そして――ふと、彼女の手にしていたある物に気づいて、彼は首を傾げた。
「――随分変わったものをお持ちですね。それは一体?」
思わず胸ポケットに入れたまま来てしまっていたことに気付いて、ローズは慌てて答えた。
「これは、リヒト様が作られた道具です」
ローズは、リヒトの作ったぐるぐる模様のメガネを差し出した。
「半日限定ではありますが、魔力の低い人間も、魔力の残滓を見ることが出来るのだと仰っていました」
「これは……」
ベアトリーチェは眼鏡を少しだけかけて目を見開いた。
「……これを、リヒト様が?」
「はい」
「……そう、ですか……」
ベアトリーチェはそれだけ言うと、ローズにメガネを返した。
「――あの方も、本当は愚かなだけではないのかもしれない。でもそれだけでは、やはりレオン様には敵わない」
「……」
その言葉は、きっと正しい。
ベアトリーチェの言葉を、ローズは否定はしなかった。
◇◆◇◆◇◆◇◆◇
「……ユーリに嫌いって言われた……」
「おやリヒト。何をしているんだい?」
ユーリとの調査を終え、リヒトが城に帰って廊下をトボトボ歩いていると、背後から声を掛けられ、リヒトは振り返った。
「……兄上」
「君の失態のために連日心を悩ませているユーリからしたら、そう言いたくもなるんじゃないかな?」
声を掛けてきたときの言葉の割に、レオンはリヒトの言葉をはっきりと聞いているようだった。
「う……っ」
リヒトは胃がキリキリした。
どうして自分の周りの人間は、こうも鋭い言葉を吐く人間が多いのか。
――まあ多分、全部自分のせいだろうけど。
「ユーリはローズが好きだから、俺のことが嫌いなのかも……」
「なるほどね」
レオンの声は、冷たくもなければ温かくもなかった。
まるでそれになんの感情も抱いていないような、そんな声だ。
「ユーリも君も、よくそんなものにかまけてられるな。僕からしたら、色恋なんていう感情は、とてもくだらないものに思えるのだけれど」
レオンは静かな声で言う。
「……兄上?」
リヒトは、思わず兄の顔を見上げていた。
ローズとリヒトの身長差はそこまでない。細身ではあるものの、ローズの体を包み込めるレオンとでは、レオンのほうが身長が高い。

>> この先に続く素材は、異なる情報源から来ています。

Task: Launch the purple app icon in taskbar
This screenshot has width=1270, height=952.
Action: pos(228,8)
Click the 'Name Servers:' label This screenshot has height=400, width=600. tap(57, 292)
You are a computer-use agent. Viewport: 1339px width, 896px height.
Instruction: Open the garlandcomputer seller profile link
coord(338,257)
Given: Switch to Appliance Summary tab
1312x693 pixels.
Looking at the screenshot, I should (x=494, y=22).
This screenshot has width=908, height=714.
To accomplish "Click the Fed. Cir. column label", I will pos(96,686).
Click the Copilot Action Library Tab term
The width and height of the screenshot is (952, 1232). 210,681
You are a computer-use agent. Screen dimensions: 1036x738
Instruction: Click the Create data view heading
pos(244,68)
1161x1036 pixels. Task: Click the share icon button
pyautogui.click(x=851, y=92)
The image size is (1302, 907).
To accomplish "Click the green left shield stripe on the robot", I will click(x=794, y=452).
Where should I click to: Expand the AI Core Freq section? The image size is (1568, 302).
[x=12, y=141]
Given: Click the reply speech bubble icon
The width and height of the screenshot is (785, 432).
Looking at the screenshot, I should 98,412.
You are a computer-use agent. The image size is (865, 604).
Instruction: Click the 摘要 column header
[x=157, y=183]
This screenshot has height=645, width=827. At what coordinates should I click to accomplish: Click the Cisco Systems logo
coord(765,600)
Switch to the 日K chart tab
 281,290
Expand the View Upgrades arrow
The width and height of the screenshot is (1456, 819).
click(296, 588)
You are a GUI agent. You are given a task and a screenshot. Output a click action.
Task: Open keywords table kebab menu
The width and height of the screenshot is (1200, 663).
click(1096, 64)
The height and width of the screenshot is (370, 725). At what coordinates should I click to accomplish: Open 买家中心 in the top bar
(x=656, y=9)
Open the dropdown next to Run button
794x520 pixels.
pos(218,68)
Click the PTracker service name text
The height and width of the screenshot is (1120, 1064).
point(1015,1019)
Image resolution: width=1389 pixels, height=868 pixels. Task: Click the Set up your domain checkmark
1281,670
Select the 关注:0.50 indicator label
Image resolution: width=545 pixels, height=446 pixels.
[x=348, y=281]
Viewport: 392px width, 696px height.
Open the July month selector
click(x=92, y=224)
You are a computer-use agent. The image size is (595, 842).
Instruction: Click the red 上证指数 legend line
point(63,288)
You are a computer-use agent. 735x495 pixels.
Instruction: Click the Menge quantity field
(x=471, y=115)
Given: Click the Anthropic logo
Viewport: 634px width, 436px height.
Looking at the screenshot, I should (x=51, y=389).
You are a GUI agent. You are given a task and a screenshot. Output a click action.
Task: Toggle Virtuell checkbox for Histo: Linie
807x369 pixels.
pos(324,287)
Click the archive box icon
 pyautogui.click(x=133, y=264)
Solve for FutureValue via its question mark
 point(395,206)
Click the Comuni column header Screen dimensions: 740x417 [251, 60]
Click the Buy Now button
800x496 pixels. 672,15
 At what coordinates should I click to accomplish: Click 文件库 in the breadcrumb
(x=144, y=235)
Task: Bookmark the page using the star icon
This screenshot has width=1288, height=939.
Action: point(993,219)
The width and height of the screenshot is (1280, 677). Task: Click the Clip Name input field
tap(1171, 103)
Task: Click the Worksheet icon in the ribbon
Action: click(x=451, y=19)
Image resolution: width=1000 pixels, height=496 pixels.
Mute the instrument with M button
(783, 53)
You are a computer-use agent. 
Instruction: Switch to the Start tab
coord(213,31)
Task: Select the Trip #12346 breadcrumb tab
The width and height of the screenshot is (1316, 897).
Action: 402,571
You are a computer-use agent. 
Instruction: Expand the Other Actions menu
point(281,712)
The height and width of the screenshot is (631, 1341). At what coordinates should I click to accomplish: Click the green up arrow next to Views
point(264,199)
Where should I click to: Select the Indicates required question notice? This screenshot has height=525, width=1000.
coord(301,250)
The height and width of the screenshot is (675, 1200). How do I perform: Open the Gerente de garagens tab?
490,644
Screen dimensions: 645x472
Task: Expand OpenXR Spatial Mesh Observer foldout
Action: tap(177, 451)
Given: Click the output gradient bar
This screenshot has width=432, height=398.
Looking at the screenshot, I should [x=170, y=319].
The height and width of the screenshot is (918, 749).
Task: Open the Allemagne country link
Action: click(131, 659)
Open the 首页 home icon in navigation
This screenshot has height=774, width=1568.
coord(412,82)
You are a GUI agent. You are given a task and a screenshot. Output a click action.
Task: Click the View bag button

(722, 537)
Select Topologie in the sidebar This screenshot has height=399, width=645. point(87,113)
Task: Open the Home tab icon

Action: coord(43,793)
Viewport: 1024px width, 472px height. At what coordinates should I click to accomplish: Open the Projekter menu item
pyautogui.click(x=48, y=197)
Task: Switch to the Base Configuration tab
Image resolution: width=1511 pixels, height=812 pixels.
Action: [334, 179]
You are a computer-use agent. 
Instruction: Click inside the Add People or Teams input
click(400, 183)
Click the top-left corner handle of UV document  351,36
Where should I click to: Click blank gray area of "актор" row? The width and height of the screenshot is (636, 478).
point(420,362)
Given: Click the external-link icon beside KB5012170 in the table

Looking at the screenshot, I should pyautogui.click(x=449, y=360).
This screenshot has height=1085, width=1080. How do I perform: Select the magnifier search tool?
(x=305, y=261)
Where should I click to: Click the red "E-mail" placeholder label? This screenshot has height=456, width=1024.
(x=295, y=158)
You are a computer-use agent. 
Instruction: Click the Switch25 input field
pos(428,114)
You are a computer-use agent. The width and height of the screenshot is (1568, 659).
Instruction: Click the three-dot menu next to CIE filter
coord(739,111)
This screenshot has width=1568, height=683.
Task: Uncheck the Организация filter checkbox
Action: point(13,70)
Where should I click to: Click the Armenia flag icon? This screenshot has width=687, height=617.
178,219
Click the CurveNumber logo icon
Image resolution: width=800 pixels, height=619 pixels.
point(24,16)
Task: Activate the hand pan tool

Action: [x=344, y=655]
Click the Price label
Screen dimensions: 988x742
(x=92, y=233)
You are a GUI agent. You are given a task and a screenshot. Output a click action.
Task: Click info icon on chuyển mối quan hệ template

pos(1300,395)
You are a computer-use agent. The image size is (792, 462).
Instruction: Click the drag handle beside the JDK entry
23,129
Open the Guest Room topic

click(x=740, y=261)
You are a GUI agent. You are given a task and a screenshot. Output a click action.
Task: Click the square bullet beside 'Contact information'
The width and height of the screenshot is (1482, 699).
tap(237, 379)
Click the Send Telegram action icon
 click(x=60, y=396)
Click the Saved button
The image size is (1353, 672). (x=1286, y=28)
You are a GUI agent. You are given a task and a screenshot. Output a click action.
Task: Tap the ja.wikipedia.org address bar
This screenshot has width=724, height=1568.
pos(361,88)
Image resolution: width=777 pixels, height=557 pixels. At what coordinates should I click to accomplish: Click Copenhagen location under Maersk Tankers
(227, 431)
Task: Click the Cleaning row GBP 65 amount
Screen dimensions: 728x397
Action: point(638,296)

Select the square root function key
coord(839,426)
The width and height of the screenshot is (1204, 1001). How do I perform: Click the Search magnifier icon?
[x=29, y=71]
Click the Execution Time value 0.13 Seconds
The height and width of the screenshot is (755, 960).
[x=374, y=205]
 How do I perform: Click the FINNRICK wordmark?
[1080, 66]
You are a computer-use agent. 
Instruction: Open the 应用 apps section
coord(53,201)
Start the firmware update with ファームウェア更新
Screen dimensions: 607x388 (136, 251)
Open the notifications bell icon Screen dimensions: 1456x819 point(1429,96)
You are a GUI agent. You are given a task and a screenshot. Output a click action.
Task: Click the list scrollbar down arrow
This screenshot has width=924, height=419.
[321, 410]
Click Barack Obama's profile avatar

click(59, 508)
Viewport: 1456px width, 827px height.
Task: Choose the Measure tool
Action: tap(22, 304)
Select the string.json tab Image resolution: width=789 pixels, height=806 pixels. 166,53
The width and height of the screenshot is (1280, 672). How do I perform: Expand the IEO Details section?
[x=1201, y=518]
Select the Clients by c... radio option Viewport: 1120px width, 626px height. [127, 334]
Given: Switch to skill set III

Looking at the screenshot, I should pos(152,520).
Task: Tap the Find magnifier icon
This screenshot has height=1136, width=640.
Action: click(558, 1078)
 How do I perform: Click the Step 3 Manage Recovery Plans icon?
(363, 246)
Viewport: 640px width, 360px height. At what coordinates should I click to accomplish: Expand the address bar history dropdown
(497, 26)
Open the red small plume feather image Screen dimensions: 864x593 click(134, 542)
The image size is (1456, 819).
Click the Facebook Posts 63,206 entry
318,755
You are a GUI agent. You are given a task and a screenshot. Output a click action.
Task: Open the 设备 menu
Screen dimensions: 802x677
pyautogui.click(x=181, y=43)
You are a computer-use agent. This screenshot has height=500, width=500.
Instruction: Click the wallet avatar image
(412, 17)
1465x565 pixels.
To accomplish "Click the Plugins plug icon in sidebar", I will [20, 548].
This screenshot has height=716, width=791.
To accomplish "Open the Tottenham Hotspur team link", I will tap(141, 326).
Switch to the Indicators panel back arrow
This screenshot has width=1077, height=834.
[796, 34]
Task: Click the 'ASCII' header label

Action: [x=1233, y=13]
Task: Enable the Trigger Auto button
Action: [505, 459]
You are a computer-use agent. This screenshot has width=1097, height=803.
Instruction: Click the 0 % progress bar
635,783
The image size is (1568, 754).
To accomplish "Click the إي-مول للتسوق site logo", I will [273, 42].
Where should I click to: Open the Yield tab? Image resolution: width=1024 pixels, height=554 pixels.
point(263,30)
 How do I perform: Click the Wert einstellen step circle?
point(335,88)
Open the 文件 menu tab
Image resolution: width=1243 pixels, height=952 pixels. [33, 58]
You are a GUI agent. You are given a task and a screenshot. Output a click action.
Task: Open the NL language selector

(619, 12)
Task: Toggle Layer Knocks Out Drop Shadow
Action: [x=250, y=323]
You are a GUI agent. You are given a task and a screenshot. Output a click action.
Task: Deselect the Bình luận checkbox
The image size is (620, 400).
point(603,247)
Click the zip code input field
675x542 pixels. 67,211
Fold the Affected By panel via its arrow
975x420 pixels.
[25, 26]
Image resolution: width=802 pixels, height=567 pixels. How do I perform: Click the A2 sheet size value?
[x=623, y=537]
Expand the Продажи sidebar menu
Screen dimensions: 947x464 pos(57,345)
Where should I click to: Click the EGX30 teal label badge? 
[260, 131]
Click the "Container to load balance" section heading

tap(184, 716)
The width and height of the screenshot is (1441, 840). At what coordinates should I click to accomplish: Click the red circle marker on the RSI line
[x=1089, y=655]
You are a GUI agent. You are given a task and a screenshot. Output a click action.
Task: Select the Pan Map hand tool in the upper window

「感情なんてものはね、人を惑わせるだけなんだ。だから、本当は要らないんだよ」
「……あの、兄上……?」
その言葉は、何故か自分に向けられたものではない気がして、リヒトは少し困ってしまった。
わからない。自分の兄は、完璧な筈なのに――その兄が何故、こんなに寂しげな目をしているんだろう?
でもその理由を尋ねることは、リヒトには出来なかった。
レオンはリヒトの言葉を遮った。
「リヒト」
レオンはそう言うと、そっとリヒトの頬に触れた。
それはかつて、リヒトが記憶が無いくらい幼い時は、優しかった気がした兄のように。
「また、夜遅くまで何かを作っていただろう? 目が赤い。君が何をしても無駄なんだから、さっさと早く寝るべきだと思うけど?」
でもやはり言葉は冷たい。
それだけ言うと、レオンはぱっとリヒトから手を離した。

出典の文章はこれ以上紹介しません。